# [Written problem]
Can you edit the rows below so that every "Screen dimensions" becomes "Screen size", with nothing else changed?

# [Material for this task]

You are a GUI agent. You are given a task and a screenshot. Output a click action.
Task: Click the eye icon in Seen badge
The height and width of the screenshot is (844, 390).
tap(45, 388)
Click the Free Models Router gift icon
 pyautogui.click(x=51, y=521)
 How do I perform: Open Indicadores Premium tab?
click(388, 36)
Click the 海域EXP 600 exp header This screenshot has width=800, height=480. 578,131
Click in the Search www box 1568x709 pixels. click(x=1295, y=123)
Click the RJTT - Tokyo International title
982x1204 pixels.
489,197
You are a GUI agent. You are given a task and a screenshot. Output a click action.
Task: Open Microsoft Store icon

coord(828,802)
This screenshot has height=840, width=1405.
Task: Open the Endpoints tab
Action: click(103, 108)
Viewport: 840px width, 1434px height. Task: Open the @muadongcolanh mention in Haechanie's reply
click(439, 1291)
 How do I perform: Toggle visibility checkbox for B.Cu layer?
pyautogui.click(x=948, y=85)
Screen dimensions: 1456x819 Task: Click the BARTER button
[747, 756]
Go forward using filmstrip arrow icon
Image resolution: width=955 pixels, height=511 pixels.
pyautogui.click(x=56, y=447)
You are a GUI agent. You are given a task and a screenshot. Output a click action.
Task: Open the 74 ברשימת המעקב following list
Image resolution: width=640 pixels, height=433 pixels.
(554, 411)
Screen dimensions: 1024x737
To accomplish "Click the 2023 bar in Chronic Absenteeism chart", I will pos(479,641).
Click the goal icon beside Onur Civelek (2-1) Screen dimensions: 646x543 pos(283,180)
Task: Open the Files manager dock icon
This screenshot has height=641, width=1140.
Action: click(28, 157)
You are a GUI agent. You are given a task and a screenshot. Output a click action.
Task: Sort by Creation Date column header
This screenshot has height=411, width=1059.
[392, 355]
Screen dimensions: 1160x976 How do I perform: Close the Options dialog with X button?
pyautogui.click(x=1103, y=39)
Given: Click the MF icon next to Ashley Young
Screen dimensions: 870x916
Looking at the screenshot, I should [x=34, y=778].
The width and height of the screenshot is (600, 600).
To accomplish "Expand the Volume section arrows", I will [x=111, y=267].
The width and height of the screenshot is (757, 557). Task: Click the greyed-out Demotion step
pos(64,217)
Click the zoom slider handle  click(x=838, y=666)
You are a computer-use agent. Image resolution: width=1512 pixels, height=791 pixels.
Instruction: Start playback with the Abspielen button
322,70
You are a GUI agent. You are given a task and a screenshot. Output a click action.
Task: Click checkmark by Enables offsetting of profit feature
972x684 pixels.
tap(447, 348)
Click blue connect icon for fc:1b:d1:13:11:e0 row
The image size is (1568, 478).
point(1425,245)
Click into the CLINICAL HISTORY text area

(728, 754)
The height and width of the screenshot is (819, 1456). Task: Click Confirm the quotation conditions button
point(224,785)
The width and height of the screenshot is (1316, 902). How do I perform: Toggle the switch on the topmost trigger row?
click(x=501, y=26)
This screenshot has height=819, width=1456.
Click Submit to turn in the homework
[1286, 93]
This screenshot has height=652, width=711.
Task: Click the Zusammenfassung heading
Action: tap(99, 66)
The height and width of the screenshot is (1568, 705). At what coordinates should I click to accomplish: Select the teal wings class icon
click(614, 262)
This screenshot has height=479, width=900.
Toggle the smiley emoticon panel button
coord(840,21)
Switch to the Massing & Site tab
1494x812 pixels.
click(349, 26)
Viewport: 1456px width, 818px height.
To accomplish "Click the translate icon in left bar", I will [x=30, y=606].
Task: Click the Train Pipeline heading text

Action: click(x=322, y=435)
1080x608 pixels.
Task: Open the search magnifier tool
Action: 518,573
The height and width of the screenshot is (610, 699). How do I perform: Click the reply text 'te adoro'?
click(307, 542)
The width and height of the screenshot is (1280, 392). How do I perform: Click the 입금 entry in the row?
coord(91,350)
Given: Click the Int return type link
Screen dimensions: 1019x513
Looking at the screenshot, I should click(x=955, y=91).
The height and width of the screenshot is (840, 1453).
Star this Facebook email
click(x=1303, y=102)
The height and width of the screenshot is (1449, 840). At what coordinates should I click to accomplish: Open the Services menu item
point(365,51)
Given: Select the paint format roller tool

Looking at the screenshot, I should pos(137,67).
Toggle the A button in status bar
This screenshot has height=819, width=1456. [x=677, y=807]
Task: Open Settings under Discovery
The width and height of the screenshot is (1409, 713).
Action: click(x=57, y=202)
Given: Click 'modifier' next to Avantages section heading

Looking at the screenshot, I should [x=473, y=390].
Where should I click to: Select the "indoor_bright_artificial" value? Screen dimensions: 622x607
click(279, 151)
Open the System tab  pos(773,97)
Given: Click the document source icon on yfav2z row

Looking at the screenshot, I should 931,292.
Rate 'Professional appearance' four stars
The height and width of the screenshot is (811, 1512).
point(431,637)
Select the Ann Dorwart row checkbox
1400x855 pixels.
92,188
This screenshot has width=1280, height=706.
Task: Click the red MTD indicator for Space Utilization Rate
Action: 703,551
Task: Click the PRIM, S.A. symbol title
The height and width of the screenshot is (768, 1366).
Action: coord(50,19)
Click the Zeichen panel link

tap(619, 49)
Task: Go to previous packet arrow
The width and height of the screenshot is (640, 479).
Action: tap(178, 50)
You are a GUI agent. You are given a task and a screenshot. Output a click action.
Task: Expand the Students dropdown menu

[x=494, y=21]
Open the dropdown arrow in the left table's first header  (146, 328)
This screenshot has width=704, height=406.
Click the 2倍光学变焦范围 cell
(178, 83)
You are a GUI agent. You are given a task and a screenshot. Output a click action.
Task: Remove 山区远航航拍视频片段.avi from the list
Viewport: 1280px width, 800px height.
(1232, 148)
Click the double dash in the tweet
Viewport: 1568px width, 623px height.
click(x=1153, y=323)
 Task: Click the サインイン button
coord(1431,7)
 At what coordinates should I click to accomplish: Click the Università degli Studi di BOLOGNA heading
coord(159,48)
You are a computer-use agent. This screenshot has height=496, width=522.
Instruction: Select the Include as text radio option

# [Answer for the task]
You are a GUI agent. You are given a task and a screenshot. Output a click action.
Task: Click the eye icon in Seen badge
The height and width of the screenshot is (844, 390).
tap(45, 388)
Click the Free Models Router gift icon
 pyautogui.click(x=51, y=521)
 How do I perform: Open Indicadores Premium tab?
click(388, 36)
Click the 海域EXP 600 exp header This screenshot has width=800, height=480. 578,131
Click in the Search www box 1568x709 pixels. click(x=1295, y=123)
Click the RJTT - Tokyo International title
982x1204 pixels.
489,197
You are a GUI agent. You are given a task and a screenshot. Output a click action.
Task: Open Microsoft Store icon

coord(828,802)
This screenshot has height=840, width=1405.
Task: Open the Endpoints tab
Action: click(103, 108)
Viewport: 840px width, 1434px height. Task: Open the @muadongcolanh mention in Haechanie's reply
click(439, 1291)
 How do I perform: Toggle visibility checkbox for B.Cu layer?
pyautogui.click(x=948, y=85)
Screen size: 1456x819 Task: Click the BARTER button
[747, 756]
Go forward using filmstrip arrow icon
Image resolution: width=955 pixels, height=511 pixels.
pyautogui.click(x=56, y=447)
You are a GUI agent. You are given a task and a screenshot. Output a click action.
Task: Open the 74 ברשימת המעקב following list
Image resolution: width=640 pixels, height=433 pixels.
(554, 411)
Screen size: 1024x737
To accomplish "Click the 2023 bar in Chronic Absenteeism chart", I will pos(479,641).
Click the goal icon beside Onur Civelek (2-1) Screen size: 646x543 pos(283,180)
Task: Open the Files manager dock icon
This screenshot has height=641, width=1140.
Action: click(28, 157)
You are a GUI agent. You are given a task and a screenshot. Output a click action.
Task: Sort by Creation Date column header
This screenshot has height=411, width=1059.
[392, 355]
Screen size: 1160x976 How do I perform: Close the Options dialog with X button?
pyautogui.click(x=1103, y=39)
Given: Click the MF icon next to Ashley Young
Screen size: 870x916
Looking at the screenshot, I should [x=34, y=778].
The width and height of the screenshot is (600, 600).
To accomplish "Expand the Volume section arrows", I will [x=111, y=267].
The width and height of the screenshot is (757, 557). Task: Click the greyed-out Demotion step
pos(64,217)
Click the zoom slider handle  click(x=838, y=666)
You are a computer-use agent. Image resolution: width=1512 pixels, height=791 pixels.
Instruction: Start playback with the Abspielen button
322,70
You are a GUI agent. You are given a task and a screenshot. Output a click action.
Task: Click checkmark by Enables offsetting of profit feature
972x684 pixels.
tap(447, 348)
Click blue connect icon for fc:1b:d1:13:11:e0 row
The image size is (1568, 478).
point(1425,245)
Click into the CLINICAL HISTORY text area

(728, 754)
The height and width of the screenshot is (819, 1456). Task: Click Confirm the quotation conditions button
point(224,785)
The width and height of the screenshot is (1316, 902). How do I perform: Toggle the switch on the topmost trigger row?
click(x=501, y=26)
This screenshot has height=819, width=1456.
Click Submit to turn in the homework
[1286, 93]
This screenshot has height=652, width=711.
Task: Click the Zusammenfassung heading
Action: tap(99, 66)
The height and width of the screenshot is (1568, 705). At what coordinates should I click to accomplish: Select the teal wings class icon
click(614, 262)
This screenshot has height=479, width=900.
Toggle the smiley emoticon panel button
coord(840,21)
Switch to the Massing & Site tab
1494x812 pixels.
click(349, 26)
Viewport: 1456px width, 818px height.
To accomplish "Click the translate icon in left bar", I will [x=30, y=606].
Task: Click the Train Pipeline heading text

Action: click(x=322, y=435)
1080x608 pixels.
Task: Open the search magnifier tool
Action: 518,573
The height and width of the screenshot is (610, 699). How do I perform: Click the reply text 'te adoro'?
click(307, 542)
The width and height of the screenshot is (1280, 392). How do I perform: Click the 입금 entry in the row?
coord(91,350)
Given: Click the Int return type link
Screen size: 1019x513
Looking at the screenshot, I should click(x=955, y=91).
The height and width of the screenshot is (840, 1453).
Star this Facebook email
click(x=1303, y=102)
The height and width of the screenshot is (1449, 840). At what coordinates should I click to accomplish: Open the Services menu item
point(365,51)
Given: Select the paint format roller tool

Looking at the screenshot, I should pos(137,67).
Toggle the A button in status bar
This screenshot has height=819, width=1456. [x=677, y=807]
Task: Open Settings under Discovery
The width and height of the screenshot is (1409, 713).
Action: click(x=57, y=202)
Given: Click 'modifier' next to Avantages section heading

Looking at the screenshot, I should [x=473, y=390].
Where should I click to: Select the "indoor_bright_artificial" value? Screen size: 622x607
click(279, 151)
Open the System tab  pos(773,97)
Given: Click the document source icon on yfav2z row

Looking at the screenshot, I should 931,292.
Rate 'Professional appearance' four stars
The height and width of the screenshot is (811, 1512).
point(431,637)
Select the Ann Dorwart row checkbox
1400x855 pixels.
92,188
This screenshot has width=1280, height=706.
Task: Click the red MTD indicator for Space Utilization Rate
Action: 703,551
Task: Click the PRIM, S.A. symbol title
The height and width of the screenshot is (768, 1366).
Action: coord(50,19)
Click the Zeichen panel link

tap(619, 49)
Task: Go to previous packet arrow
The width and height of the screenshot is (640, 479).
Action: tap(178, 50)
You are a GUI agent. You are given a task and a screenshot. Output a click action.
Task: Expand the Students dropdown menu

[x=494, y=21]
Open the dropdown arrow in the left table's first header  (146, 328)
This screenshot has width=704, height=406.
Click the 2倍光学变焦范围 cell
(178, 83)
You are a GUI agent. You are given a task and a screenshot. Output a click action.
Task: Remove 山区远航航拍视频片段.avi from the list
Viewport: 1280px width, 800px height.
(1232, 148)
Click the double dash in the tweet
Viewport: 1568px width, 623px height.
click(x=1153, y=323)
 Task: Click the サインイン button
coord(1431,7)
 At what coordinates should I click to accomplish: Click the Università degli Studi di BOLOGNA heading
coord(159,48)
You are a computer-use agent. This screenshot has height=496, width=522.
Instruction: Select the Include as text radio option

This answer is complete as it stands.